Share
Service Employees International Union Healthcare Minnesota celebrated its 80th anniversary this weekend by welcoming home care workers who hope to join the union.
“Eighty years ago, the people who cleaned the hospitals, mended the linens and cared for patients were mostly women and people of color – the work they did was not seen as real work. When Congress passed the National Labor Relations Act in the 1930s, they left these workers out of the law,” said Jamie Gulley, president of SEIU Healthcare Minnesota.
“But 80 years ago, something special happened here in the Twin Cities. These workers – women, many of them women of color – joined together to fight against low pay, lack of benefits, and most of all, the lack of respect that accompanied their work.
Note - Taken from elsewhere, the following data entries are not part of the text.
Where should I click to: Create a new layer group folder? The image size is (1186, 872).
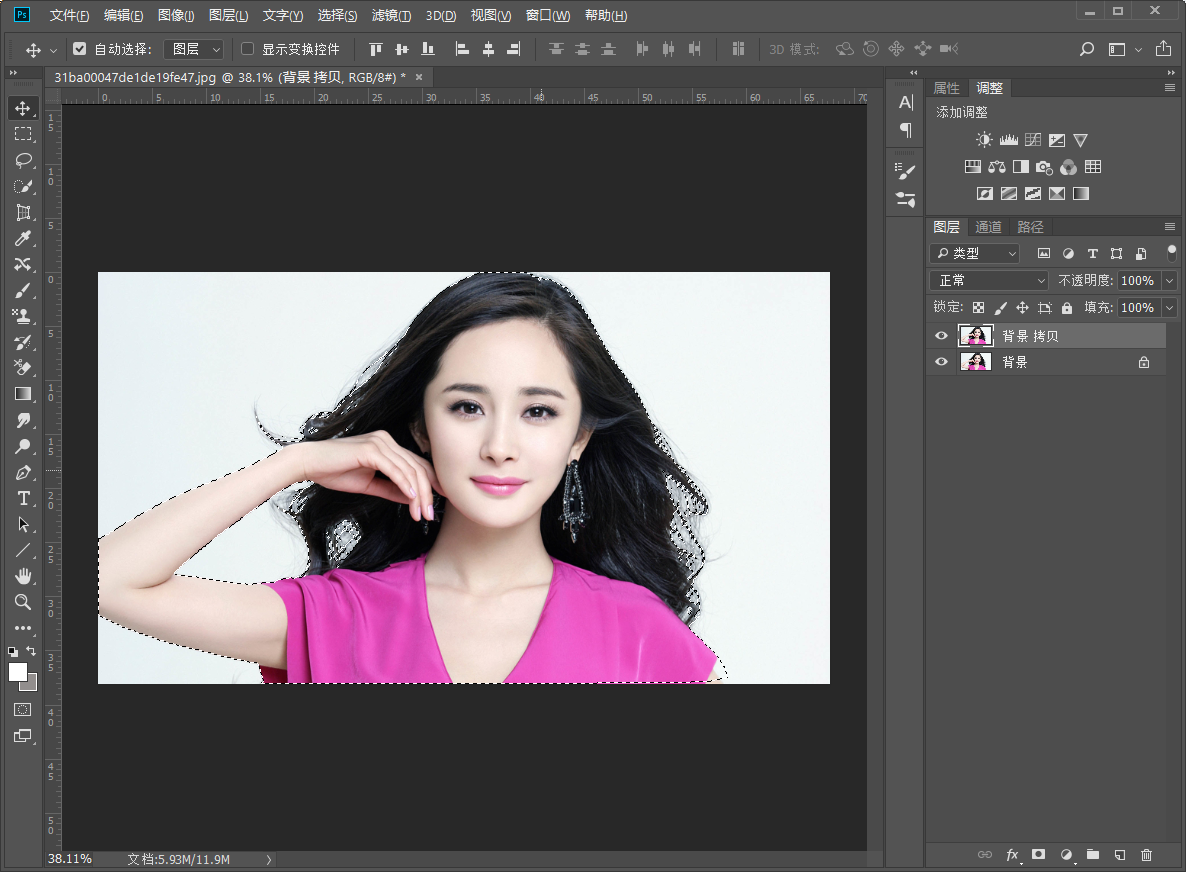[1093, 855]
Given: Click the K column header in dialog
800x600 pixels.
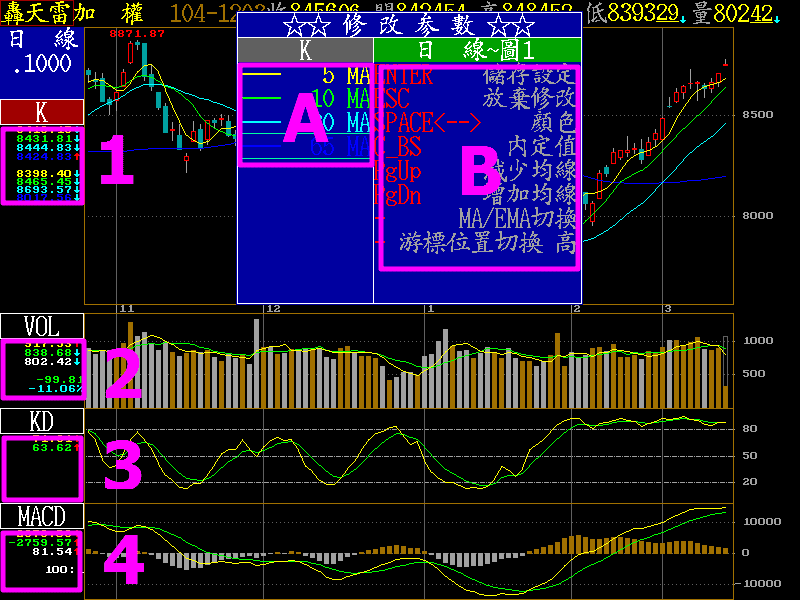Looking at the screenshot, I should 305,50.
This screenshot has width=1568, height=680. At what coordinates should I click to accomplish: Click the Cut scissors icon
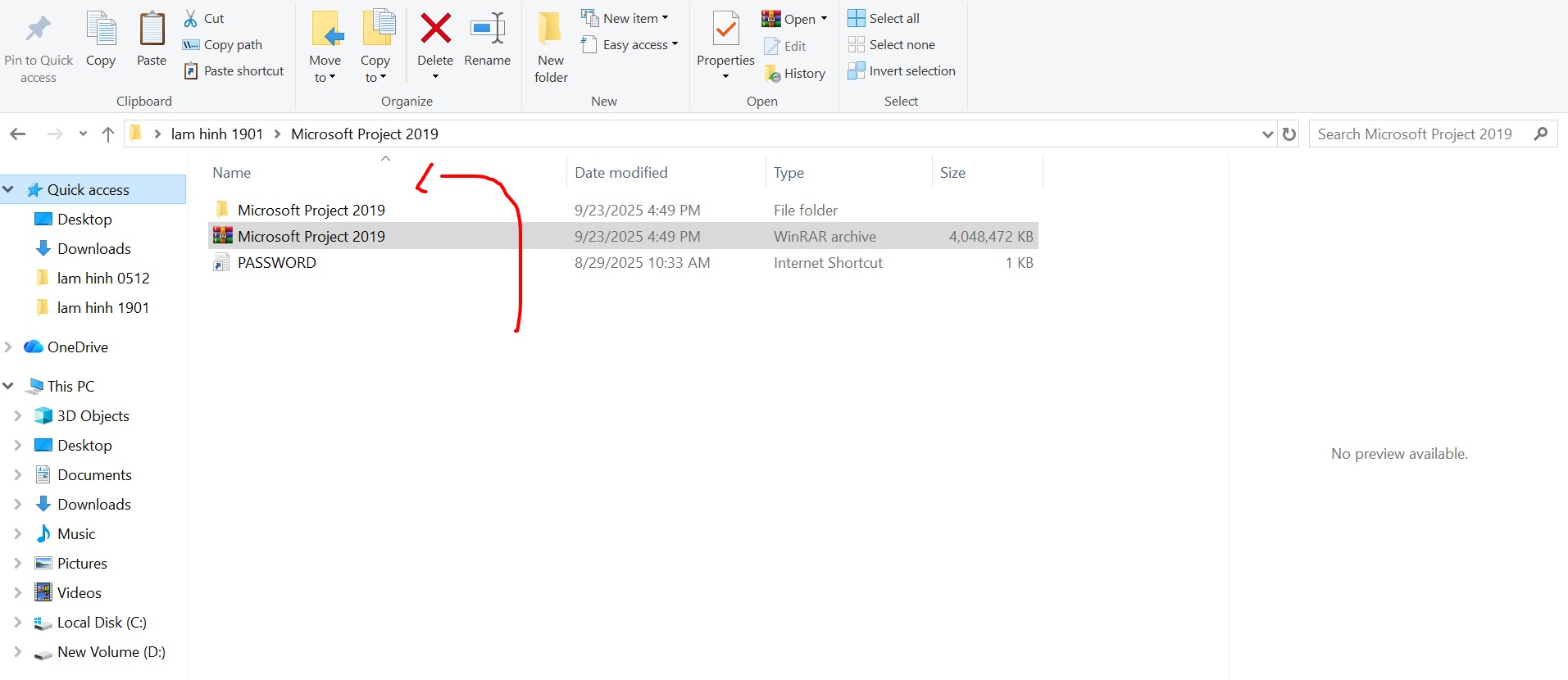191,18
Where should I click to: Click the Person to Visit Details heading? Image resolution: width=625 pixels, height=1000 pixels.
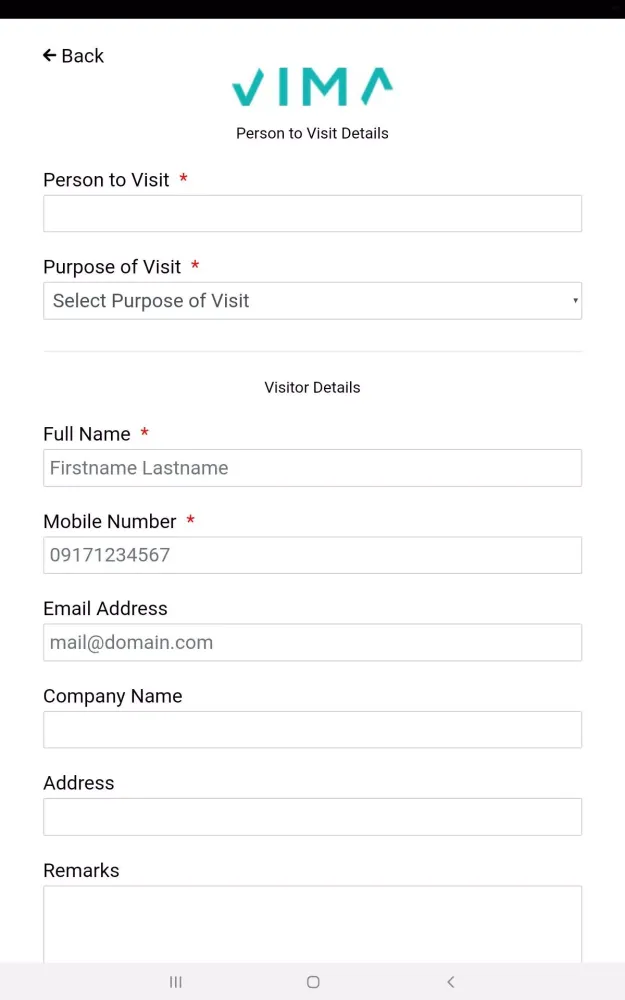pos(312,133)
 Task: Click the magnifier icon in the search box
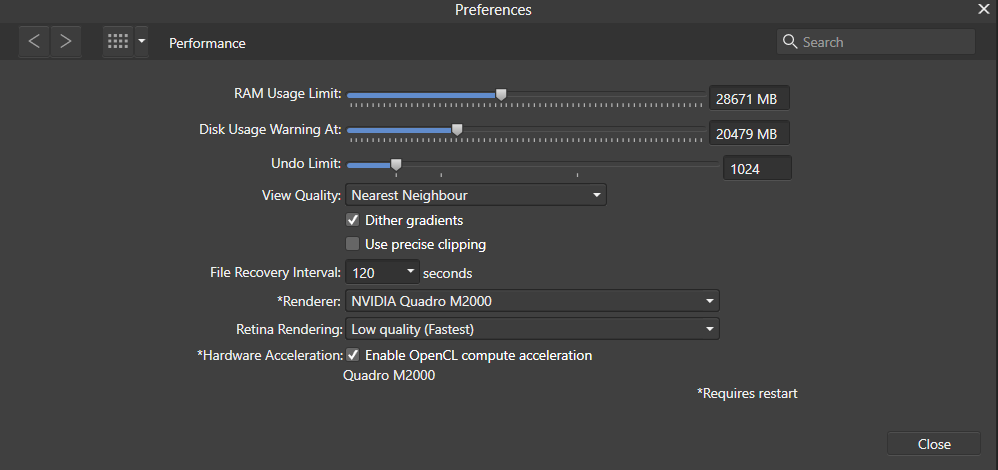[790, 42]
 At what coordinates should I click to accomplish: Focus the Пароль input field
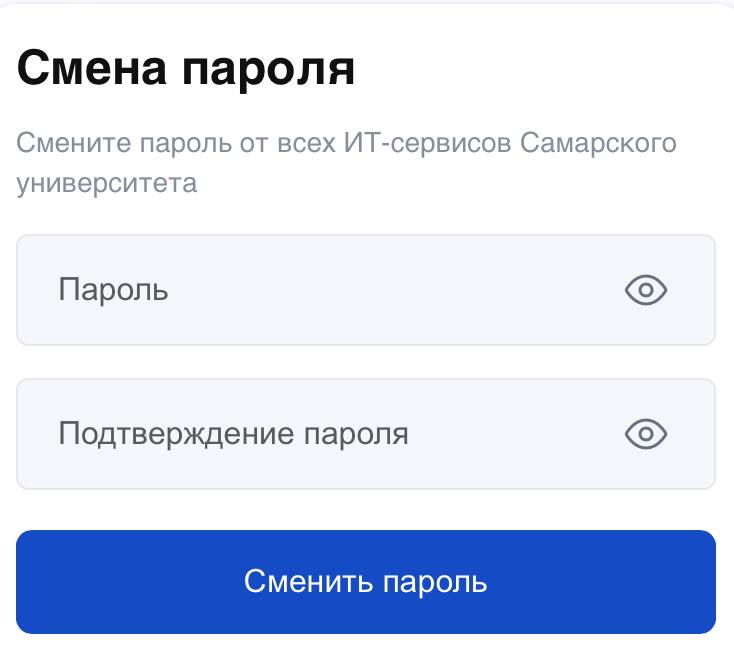(x=366, y=290)

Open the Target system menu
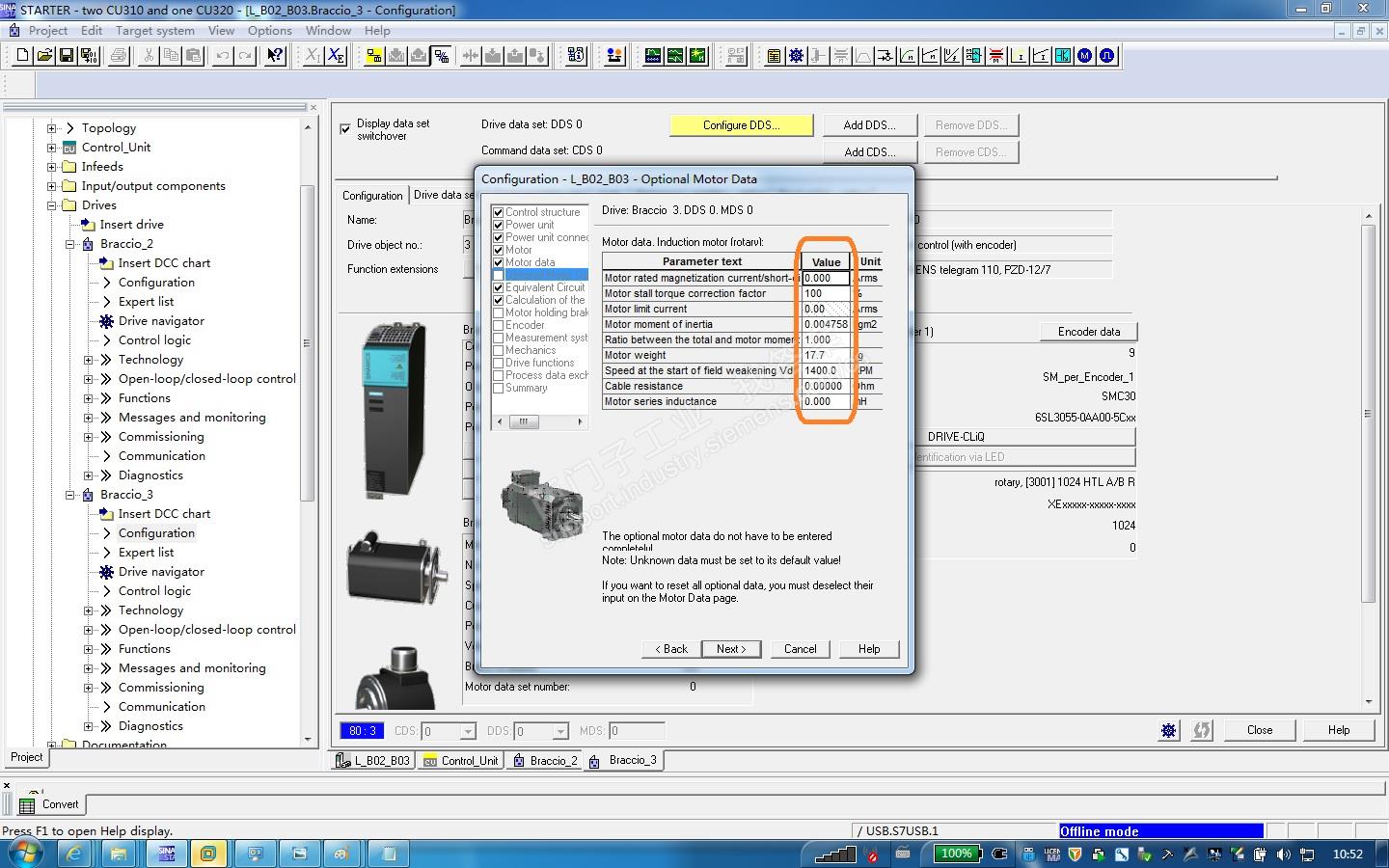coord(154,30)
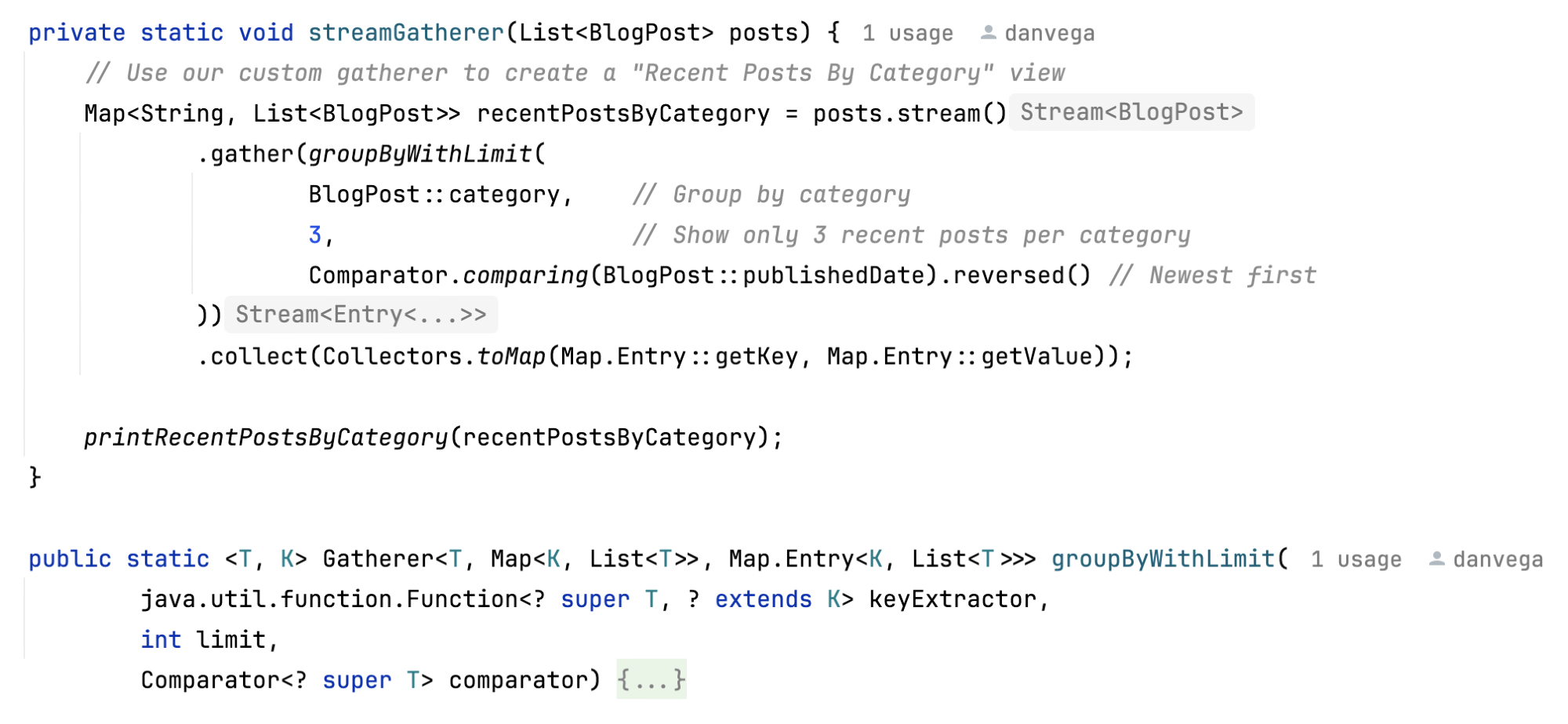Expand the folded {...} body of groupByWithLimit
The image size is (1568, 724).
(651, 679)
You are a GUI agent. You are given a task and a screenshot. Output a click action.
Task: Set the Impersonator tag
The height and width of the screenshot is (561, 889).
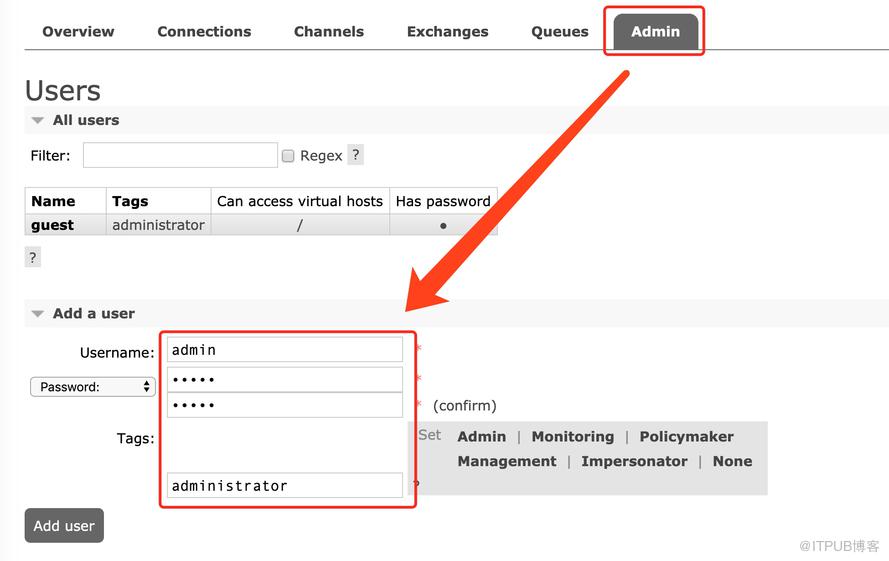click(x=634, y=461)
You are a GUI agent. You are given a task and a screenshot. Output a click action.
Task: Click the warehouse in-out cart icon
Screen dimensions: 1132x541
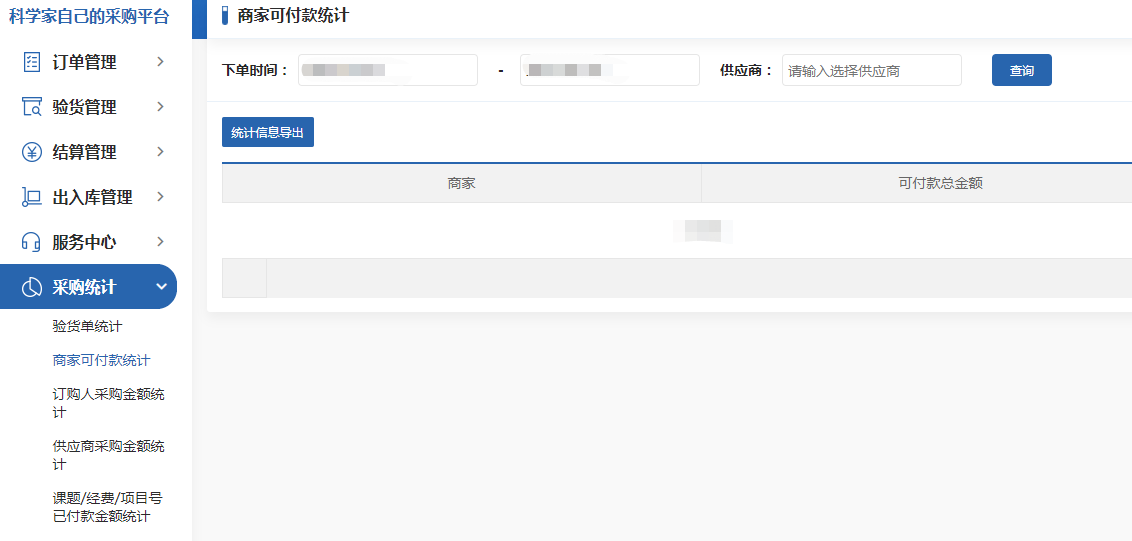(x=32, y=197)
They formed a union and won voluntary recognition to create the first healthcare workers’ union in America.”
Mary Kay Henry, the international president of SEIU, joined in the weekend’s celebration. Henry, the first woman elected to lead SEIU, began her career as a union organizer with SEIU Healthcare Minnesota.
During her visit, Henry welcomed the personal care attendants and other home care workers who participated in the union assembly as they prepare to launch their organizing drive to form a union with SEIU Healthcare Minnesota later this fall. Self-directed home care workers in public programs recently won the right to form a union under state law.
Although exact numbers aren’t yet known, the union estimates that between 12,000 and 15,000 home care workers would be eligible to vote in a union election.
“For too long this vital occupation, upon which the health and independence of millions depend, has been treated as marginal and casual work to be performed under poverty conditions,” said Henry. “This has been so, even as the occupation has become among the fastest growing and most vitally important within the American health care system.
“I welcome these workers’ efforts to make home care jobs into the good quality jobs that we need to get our economy moving again and to ensure that all Americans have access to the quality care they deserve.”
Home care workers spent part of the day laying out their vision for their union, which they shared during a press conference.
“The PCA [personal care attendant] program is a blessing when it works. But in my years as a PCA, I see that most of the time it’s not working very well because of the high turnover and the lack of training opportunities. I have met and talked with many other PCAs — the problems are affecting all of us,” said Shaquonica Johnson, a home care worker from St. Paul. “I want a union so that if my family ever needs to rely on a PCA in the future, there will be a lot of good, well trained, reliable people to draw from.”
The average pay for home care workers is less than $10 an hour and they have little access to health insurance or retirement programs, Gulley said. Nationally, home care workers in 11 states have formed unions.
“Home care workers provide care for our seniors and people with disabilities,” said Gulley. “Yet today they have the same struggles the hospital workers who founded our unions faced 80 years ago – low pay, lack of benefits and lack of respect. We look forward to their inclusion in our great tradition of improving people’s lives.”